Electronic structure of modelized vs. real carbon-chain containing organometallic dinuclear complexes: similarities and differences.

Abstract

DFT calculations were carried out on the homo- and hetero-bimetallic model wires [(η(5)-C5H5)(dpe)Fe-C≡C-C6H4-C≡C-Fe(dpe)(η(5)-C5H5)] (1'), [(η(7)-C7H7)(dpe)Mo-C≡C-C6H4-C≡C-Mo(dpe)(η(7)-C7H7)] (2'), and [(η(5)-C5H5)(dpe)Fe-C≡C-C6H4-C≡C-Mo(dpe)(η(7)-C7H7)] (3') used to tentatively mimic [(η(5)-C5Me5)(dppe)Fe-C≡C-C6H4-C≡C-Fe(dppe)(η(5)-C5Me5)] (1), [(η(7)-C7H7)(dppe)Mo-C≡C-C6H4-C≡C-Mo(dppe)(η(7)-C7H7)] (2), and [(η(5)-C5Me5)(dppe)Fe-C≡C-C6H4-C≡C-Mo(dppe)(η(7)-C7H7)] (3), respectively in order to analyze the similarities and the differences between models and real compounds previously theoretically and experimentally studied, with respect to their molecular structures and properties. A comparison of the metrical data computed for the models and the real systems shows some slight discrepancy between the metal-ancillary ligand distances - shorter distances are observed in the formers - but comparable metal-Cα and Cα-Cβ distances.
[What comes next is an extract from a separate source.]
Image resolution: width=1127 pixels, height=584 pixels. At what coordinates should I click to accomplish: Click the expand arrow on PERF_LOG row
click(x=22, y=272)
Incidentally, distances computed for the model molecules match more closely those measured experimentally. Replacement of a dppe ligand tethered to the metal centers by a dpe group does not much alter the electronic properties. Therefore, overall, data obtained for the Mo2 models 2' compare rather well with those computed for the real systems 2. Larger alteration is noticed when Cp* is substituted by Cp, even if the general trends observed for the real iron species 1 and 3 are kept overall for the iron models 1' and 3'. Indeed, the smaller electron-donor properties of Cp affect somewhat the nodal properties of the HOMOs (less metallic character) and increase the HOMO-LUMO gaps and the ionization potentials. Despite this, similarities between models and real compounds largely overtake differences. It is shown that calculations on models provide quite acceptable results.